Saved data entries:

○ ○ ○ ○

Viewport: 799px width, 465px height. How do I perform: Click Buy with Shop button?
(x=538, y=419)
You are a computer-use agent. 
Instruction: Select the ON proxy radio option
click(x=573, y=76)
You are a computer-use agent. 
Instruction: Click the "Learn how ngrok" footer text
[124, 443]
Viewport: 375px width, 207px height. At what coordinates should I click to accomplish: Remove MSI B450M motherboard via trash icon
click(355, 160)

○ ○ ○ ○

Task to complete =>
Beginning with the line that contains "Viewport: 375px width, 207px", restate word for word each line through the last one in the data, and write nothing more.

Answer below =>
Viewport: 375px width, 207px height. At what coordinates should I click to accomplish: Remove MSI B450M motherboard via trash icon
click(355, 160)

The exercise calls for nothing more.